I know I keep going on about it, but I managed to find the best stuff at my local thrift shop the other day, this baby blue sweater and orange blazer included. I really like pairing light blue and orange together, it's one of my favourite colour combinations (after lilac + orange).
sweater - Thrifted
blazer - Thrifted
skirt - c/o Sheinside
shoes - Chicory
tights - c/o Oasap
necklace - c/o Merrin & Gussy
In psychology the other day, I learnt about a really interesting (and somewhat terrifying) super rare condition called "congenital analgesia". People with the condition, like Ashlyn Blocker, don't ever feel physical pain.
Congenital insensitivity to pain is usually caused by a mutation in DNA on what is known as the "SCN9A" gene. The normal function of the gene is to assist in sending signals from nerve cells to the brain. An essential part of one type of nerve cells is to detect and transmit pain signals (so you know to draw your hand back when you touch something hot, for example). The mutation in this gene inhibits the sensation of pain, and so people with this particular mutation don't ever feel physical pain.

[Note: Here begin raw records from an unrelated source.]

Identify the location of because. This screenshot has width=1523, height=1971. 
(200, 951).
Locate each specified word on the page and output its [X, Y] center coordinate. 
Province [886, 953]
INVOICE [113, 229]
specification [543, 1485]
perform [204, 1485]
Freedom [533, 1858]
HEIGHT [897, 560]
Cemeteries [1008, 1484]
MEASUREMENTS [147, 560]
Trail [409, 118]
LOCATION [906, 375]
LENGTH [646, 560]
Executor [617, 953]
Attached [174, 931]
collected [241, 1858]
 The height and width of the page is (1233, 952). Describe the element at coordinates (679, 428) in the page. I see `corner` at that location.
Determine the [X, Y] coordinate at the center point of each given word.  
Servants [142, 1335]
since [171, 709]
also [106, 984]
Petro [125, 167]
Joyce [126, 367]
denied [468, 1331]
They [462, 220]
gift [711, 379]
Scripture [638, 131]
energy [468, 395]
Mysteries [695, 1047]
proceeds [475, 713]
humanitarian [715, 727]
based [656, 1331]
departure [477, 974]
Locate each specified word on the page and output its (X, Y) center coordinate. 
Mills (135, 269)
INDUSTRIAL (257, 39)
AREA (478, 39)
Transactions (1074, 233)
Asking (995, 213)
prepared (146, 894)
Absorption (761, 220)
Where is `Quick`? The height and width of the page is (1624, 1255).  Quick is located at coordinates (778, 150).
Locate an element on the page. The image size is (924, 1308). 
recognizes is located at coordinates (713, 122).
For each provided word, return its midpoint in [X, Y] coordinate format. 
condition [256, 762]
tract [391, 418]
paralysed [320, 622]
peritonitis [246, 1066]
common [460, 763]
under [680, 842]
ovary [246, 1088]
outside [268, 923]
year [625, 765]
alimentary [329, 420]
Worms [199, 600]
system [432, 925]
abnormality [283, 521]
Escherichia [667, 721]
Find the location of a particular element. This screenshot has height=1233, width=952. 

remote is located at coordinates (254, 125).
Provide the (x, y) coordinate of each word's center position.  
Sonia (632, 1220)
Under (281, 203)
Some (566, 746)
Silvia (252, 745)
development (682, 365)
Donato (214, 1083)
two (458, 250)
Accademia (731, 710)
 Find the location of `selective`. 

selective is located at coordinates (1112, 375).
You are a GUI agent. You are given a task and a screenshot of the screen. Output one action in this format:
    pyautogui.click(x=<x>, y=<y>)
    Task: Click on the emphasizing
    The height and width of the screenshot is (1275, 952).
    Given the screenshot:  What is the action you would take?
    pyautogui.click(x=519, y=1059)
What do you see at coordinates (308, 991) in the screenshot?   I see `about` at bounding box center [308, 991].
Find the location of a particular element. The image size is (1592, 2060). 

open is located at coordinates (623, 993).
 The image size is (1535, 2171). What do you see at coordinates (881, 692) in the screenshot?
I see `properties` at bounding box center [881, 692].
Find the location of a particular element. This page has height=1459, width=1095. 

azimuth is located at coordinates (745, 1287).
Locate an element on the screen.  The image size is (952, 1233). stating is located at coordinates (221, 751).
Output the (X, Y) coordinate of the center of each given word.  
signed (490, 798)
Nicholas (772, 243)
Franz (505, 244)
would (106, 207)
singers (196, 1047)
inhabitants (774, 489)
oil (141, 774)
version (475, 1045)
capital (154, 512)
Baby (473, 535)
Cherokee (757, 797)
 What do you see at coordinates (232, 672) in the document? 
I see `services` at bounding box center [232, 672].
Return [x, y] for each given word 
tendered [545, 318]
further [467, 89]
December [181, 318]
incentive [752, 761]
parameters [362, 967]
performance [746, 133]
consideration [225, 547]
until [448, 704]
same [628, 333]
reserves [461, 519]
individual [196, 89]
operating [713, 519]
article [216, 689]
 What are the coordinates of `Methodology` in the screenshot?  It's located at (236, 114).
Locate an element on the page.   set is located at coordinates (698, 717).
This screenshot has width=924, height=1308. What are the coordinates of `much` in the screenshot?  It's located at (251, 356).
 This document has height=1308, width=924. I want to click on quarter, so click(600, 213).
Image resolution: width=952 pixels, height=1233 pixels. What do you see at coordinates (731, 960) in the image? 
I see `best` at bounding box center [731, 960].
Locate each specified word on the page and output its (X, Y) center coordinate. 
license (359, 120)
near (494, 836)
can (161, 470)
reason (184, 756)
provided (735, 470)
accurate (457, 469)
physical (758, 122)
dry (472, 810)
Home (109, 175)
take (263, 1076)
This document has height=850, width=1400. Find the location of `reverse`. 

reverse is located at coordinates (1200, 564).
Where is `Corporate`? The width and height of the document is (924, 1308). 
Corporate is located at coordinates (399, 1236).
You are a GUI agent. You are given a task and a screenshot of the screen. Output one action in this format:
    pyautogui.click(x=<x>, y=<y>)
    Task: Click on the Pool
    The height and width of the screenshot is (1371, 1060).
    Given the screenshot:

At first, not feeling pain might sound like a gift or some kind of superpower, until you consider how important pain really is for our survival. For example, Ashlyn could happily plunge her hands into boiling water, and the first hint she might get that something is wrong (apart from now having learnt from experience that putting body parts in boiling water is not a good thing to do) is when her hands are totally cooked and melted away. Or, you might know that you're sick and have to go to the doctor when you get really bad stomach pains - but if you have congenital analgesia, you wouldn't get this warning signal that something is wrong. This article tells of a woman with the condition who gave birth, and didn't realise her pelvis had been totally shattered in labour and was bleeding internally until she was physically unable to walk a few weeks later.
Although life without pain is actually a lot tougher than you would think, Ashlyn Blocker and other people with congenital analgesia have helped science greatly by providing clues as to what can cause pain signals to go the other way - being over-sensitive and causing chronic pain for no reason, for example - and may be able to help with treatments of these conditions in the future.